You may be able to coordinate your benefits if your plan allows and if your Spouse also has coverage under another employer’s health and/or dental care plan. This means that as long as your Spouse has couple or family coverage, you can submit claims to his/her benefit plan (and vice versa). If one plan doesn’t refund 100% of your expenses, the other plan will refund you the difference, subject to the plan limits.
For example, if you have a dental claim for $100, and your dental coverage covers 80% of the cost of eligible dental expenses, you’ll be reimbursed for $80. If your Spouse has couple or family coverage under his or her plan, you can submit a claim to your Spouse’s plan for the remaining $20.
There are some rules about coordinating your health and/or dental benefits: Please note that you need to check that your plan allows Coordination of Benefits. Contact your Benefits Administrator to see whether your District’s plan includes this provision.
- To coordinate benefits with your Spouse, both of you must be covered under an employer’s health and/or dental care plan. At least one of you must have couple or family coverage.
- You can never receive a refund of more than 100% of your eligible expenses.

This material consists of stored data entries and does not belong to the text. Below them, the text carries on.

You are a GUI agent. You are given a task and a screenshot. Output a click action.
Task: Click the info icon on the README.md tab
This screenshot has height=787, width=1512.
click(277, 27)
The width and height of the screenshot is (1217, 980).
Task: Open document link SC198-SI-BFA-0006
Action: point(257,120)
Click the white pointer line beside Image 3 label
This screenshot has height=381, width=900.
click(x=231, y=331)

- You must always submit claims for expenses incurred for yourself to your benefits program first. Make sure you keep a photocopy of your receipts. If your refund is less than 100% of your costs, you can then submit a claim for the difference to your Spouse’s plan.
- Your Spouse must always submit claims for expenses incurred for himself or herself to his or her own plan first. If your Spouse’s refund is less than 100% of the expense, then your Spouse can submit a claim for the difference to your benefits program.
- Claims for your dependent children must go first to the plan of the parent whose birthday comes first in the calendar year. If the parents have the same birthday, submit the child’s claims to the plan of the parent whose first name comes first in the alphabet. If the parents are separated or divorced, the child’s claim must go first to the plan of the parent who has custody of the child.
You’ll receive an explanation of benefits from the first Insurer that processes the claim. You must attach this statement to your second claim form. You should also attach copies of your receipts.